The motivation behind the formulation of AC involving choice functions is the following: If we have a well defined collection $C$ of non-empty sets there is a way of picking out exactly one member of $C$ such that the resulting collection is a set. Russell's example about socks is just a nice way to spell this out.

The same idea underlies the version of AC that refers to products: Given a non-empty family of non-empty sets there exists a function that sends every index $i$ to exactly one member of the set indexed by $i$. This function picks out a member of each non-empty set from the family such that the resulting collection is a set.
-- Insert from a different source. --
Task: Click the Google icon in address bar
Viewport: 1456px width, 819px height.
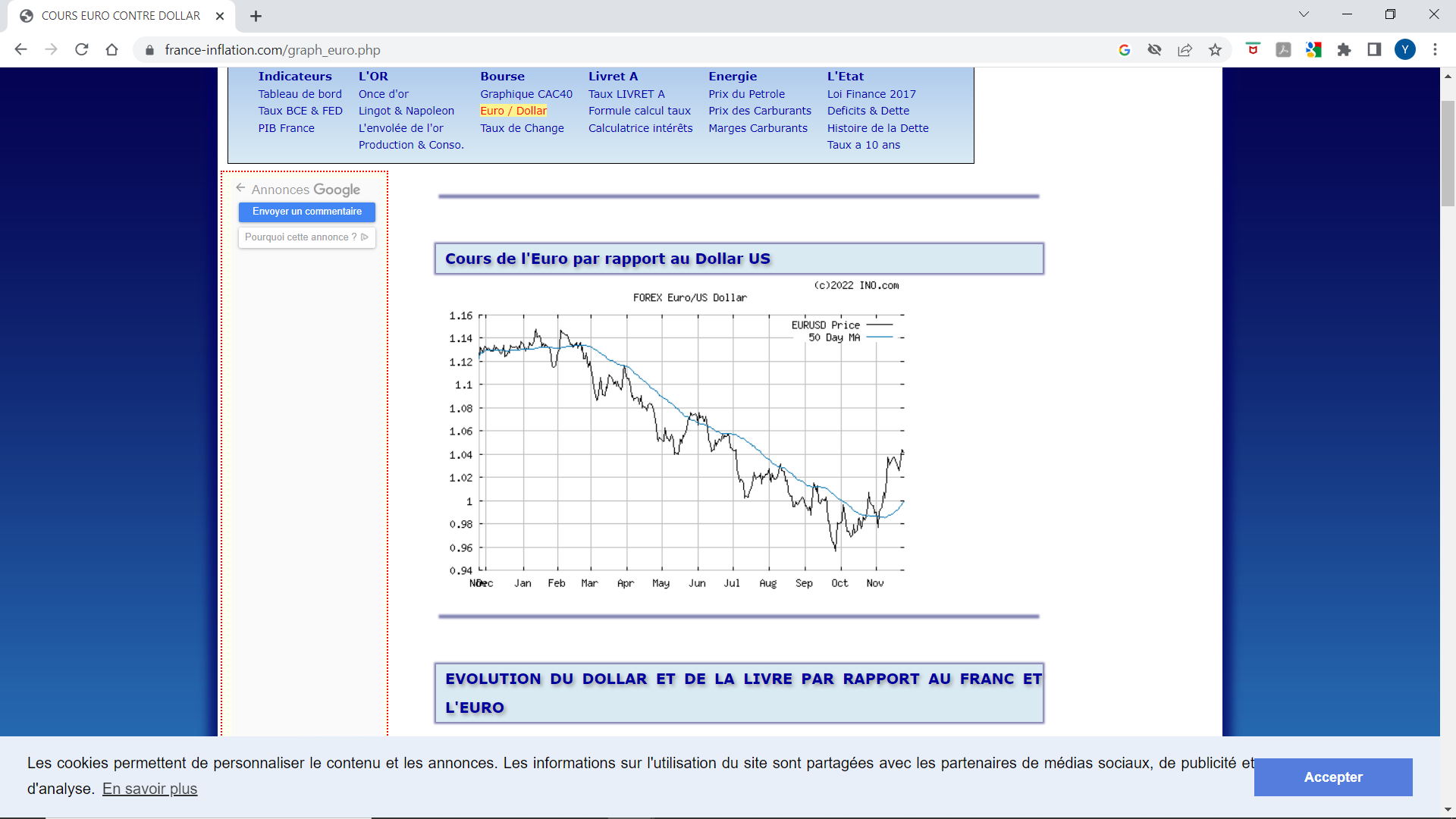Action: [1125, 50]
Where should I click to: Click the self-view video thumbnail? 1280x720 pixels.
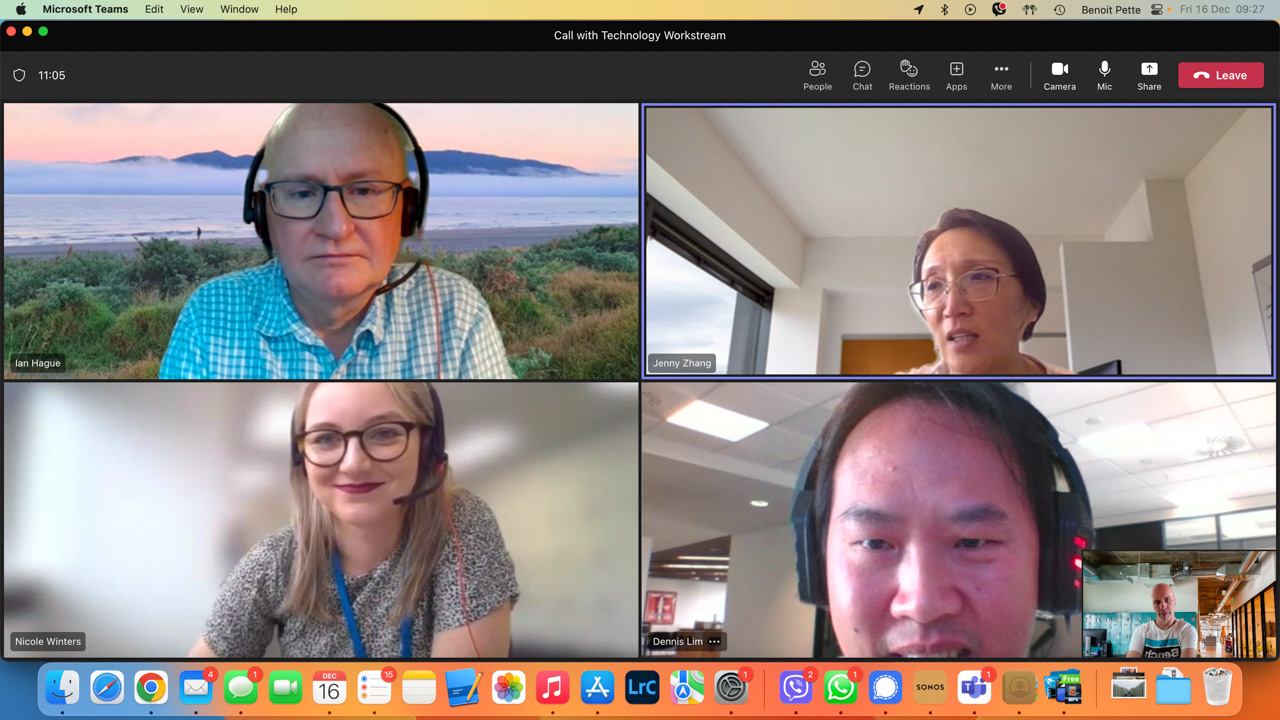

That both versions of AC are equivalent is immediate in the context of ZF: Assume the choice function formulation and consider the Product $\Pi _{i \in I} X_i$ for some familiy $(X_i)_{i \in I}$ with $I \not = \emptyset$ and $X_i \not = \emptyset$. Let $g$ be a choice function for the set of the $X_i$ and define $f$ by $f(i) = g(X_i)$, for every $i \in I$. Then $f \in \Pi _{i \in I} X_i$. Conversely, assume the product version of AC and consider some non-empty set $X$ of non-empty sets. If we let $I = X$, the identity map on $I$ is a non-empty familiy of non empty sets $(X_i)_{i \in I}$. So, there is some $f \in \Pi _{i \in I} X_i$, which is a choice function for $X$.

Answer 3

I'm not sure about the "sock and shoe" metaphor, but here's a simple way to think about things.

Let $X_1$ and $X_2$ be nonempty sets. Elements of $X_1 \times X_2$ are of the form $(x_1, x_2)$, with $x_1 \in X_1$ and $x_2 \in X_2$. In other words, an element of $X_1 \times X_2$ amounts to choosing an element for each factor set $X_1$ and $X_2$. That is, each element of $X_1 \times X_2$ is a choice function. Well, if you have a large collection of nonempty sets $X_i$ indexed over a set $I$, an element of $\Pi_{i \in I}X_i$ is a choice function, so the existence of a choice function is equivalent to this product being non-empty.

Answer 4

The direct sum in your example is a formal one. It's equivalent to a set of sets here. To pick an element of a direct sum is the choice function of your wording as a set of sets.

Hewitt/Stromberg, Real and Abstract Analysis, GTM 25 gave an equivalence proof for: $$ \text{AC }\Leftrightarrow\text{ Tuckey's Lemma }\Leftrightarrow \text{ Hausdorff maximality principle }\Leftrightarrow \text{ Zorn's Lemma }\Leftrightarrow\text{ well-ordering theorem}$$ in case you are interested in more perspectives.